Microglial activation is inversely associated with cognition in individuals living with HIV on effective antiretroviral therapy

Objective: Despite viral suppression, HIV-associated cognitive impairment persists and may be partially due to persistent immune signalling by cells of the myeloidlineage. Here, we aimed to understand the contribution of activated microglia located in vulnerable brain regions (e.g. frontal, subcortical) of HIV-infected, virally suppressed (HIV+VS) individuals in relation to cognitive and motor function. Design: Twenty-one HIV+VS individuals underwent PET with [¹¹C]DPA-713 to image the translocator protein 18 kDa (TSPO), a marker of microglial activation, and completed a comprehensive neuropsychological test battery. Methods: Multivariable linear regressions were used to examine the contribution of [¹¹C]DPA-713 binding to cognitive performance.
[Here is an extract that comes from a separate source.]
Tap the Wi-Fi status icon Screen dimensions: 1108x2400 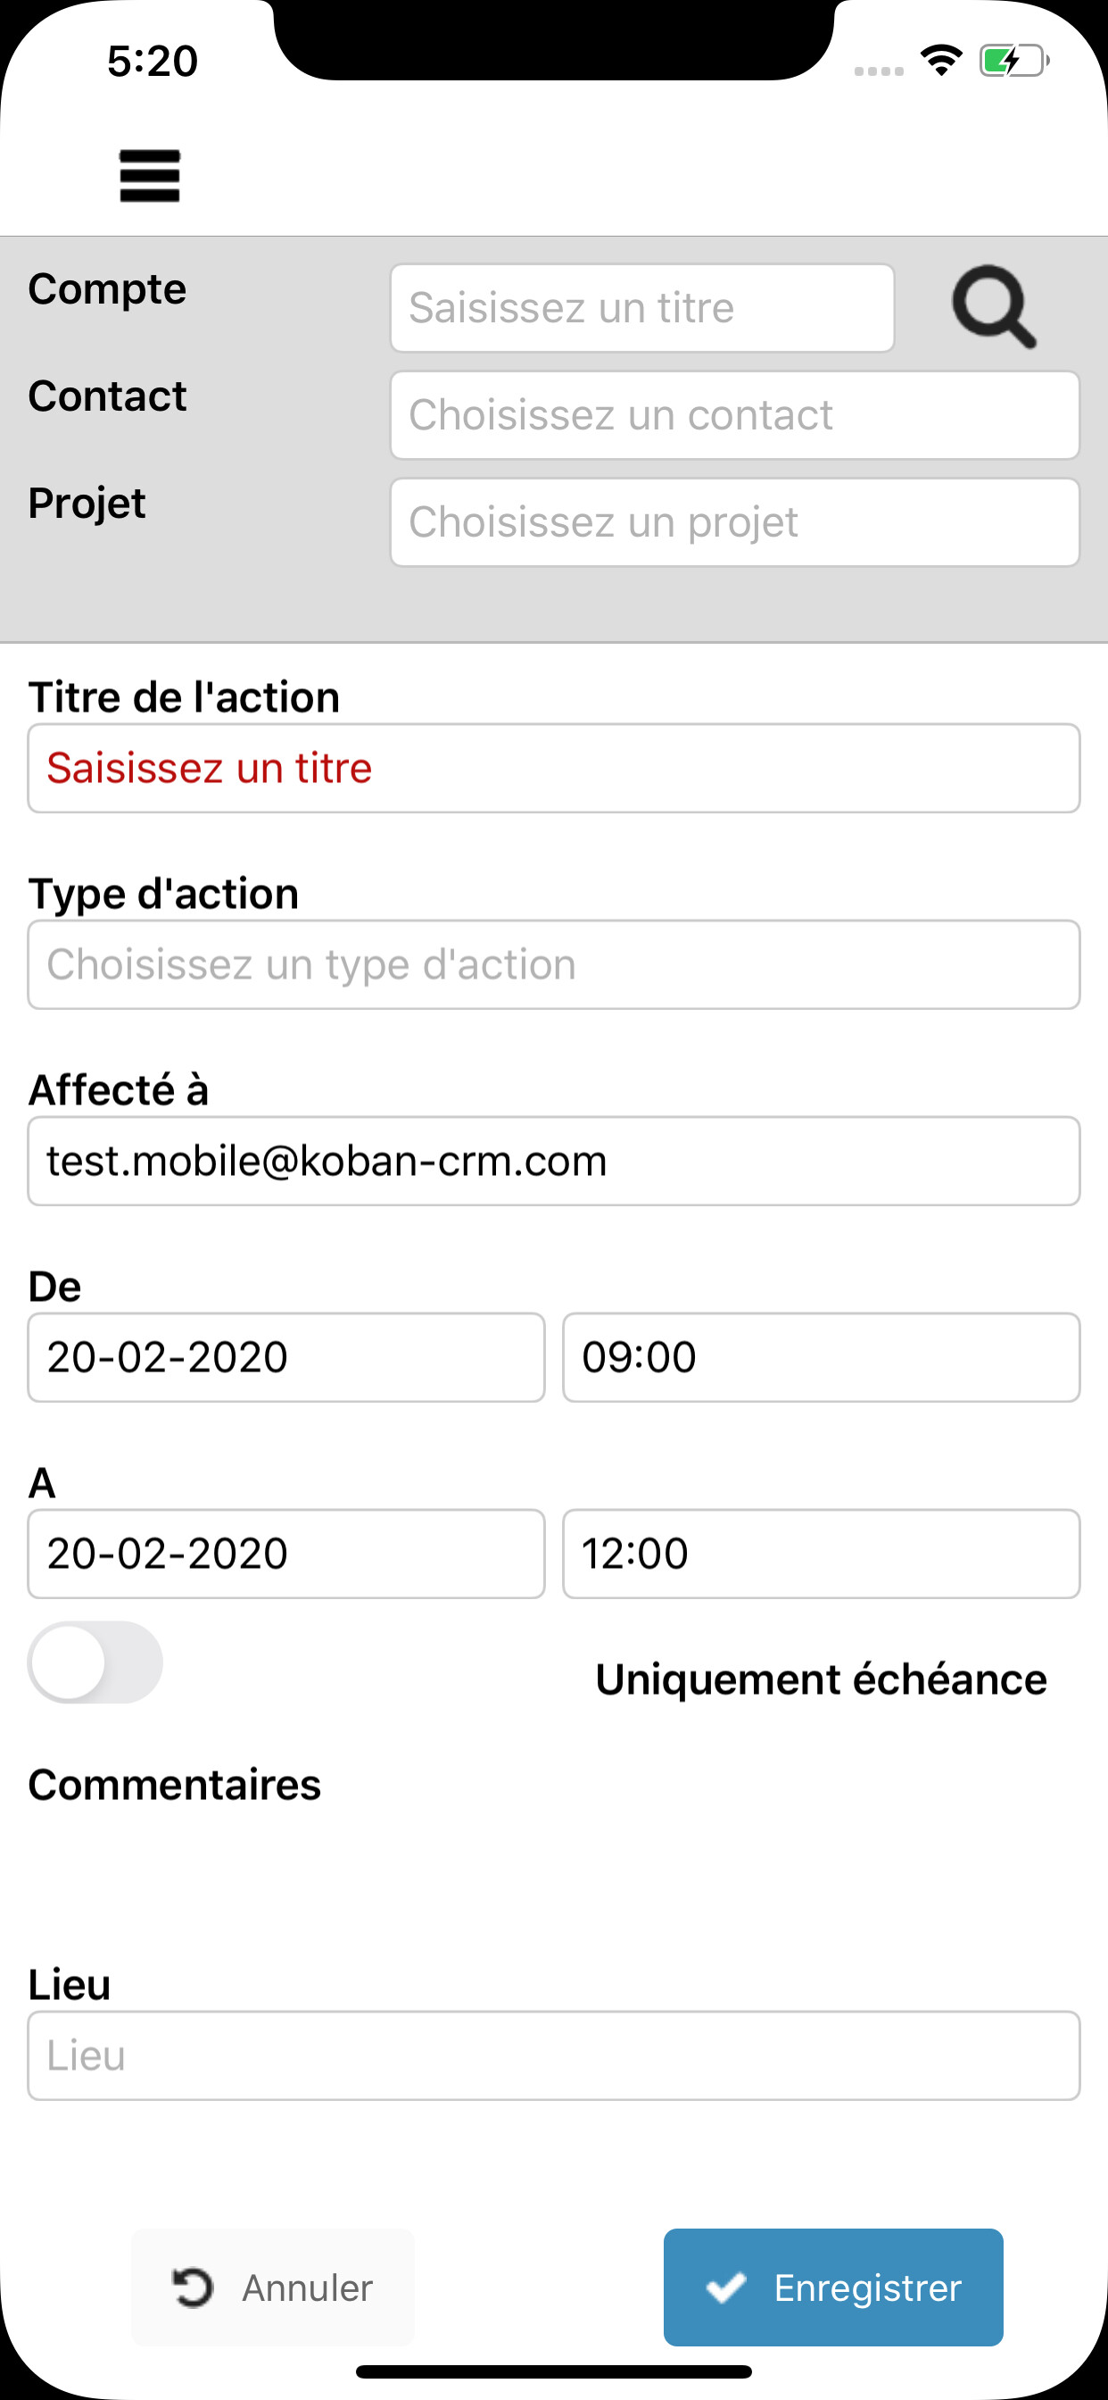click(941, 61)
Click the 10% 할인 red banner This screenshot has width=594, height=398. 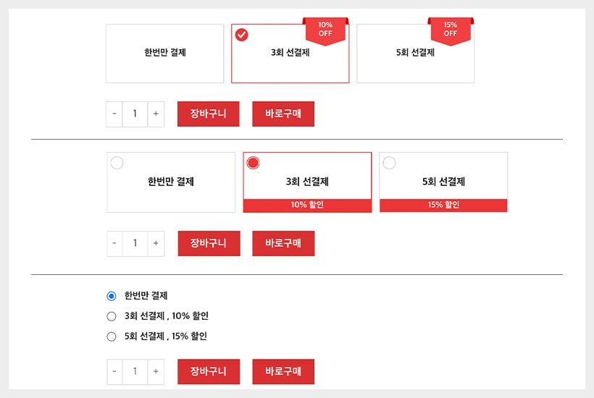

Results: Higher [¹¹C]DPA-713 binding was associated with lower cognition among HIV+VS individuals. [¹¹C]DPA-713 binding in middle frontal gyrus/frontal cortex, hippocampus/temporal cortex and occipital cortex was inversely associated with performance on a number of cognitive domains, including verbal memory, processing speed/attention/concentration, executive function, working memory and motor function. [¹¹C]DPA-713 binding in parietal cortex, cerebellum and thalamus was associated with only specific cognitive domains including visual construction and verbal memory. Binding was not associated with global cognitive performance. Conclusion: The findings add to the growing body of evidence that immune-mediated brain injury may contribute to domain specific, HIV-associated, cognitive vulnerabilities despite viral suppression.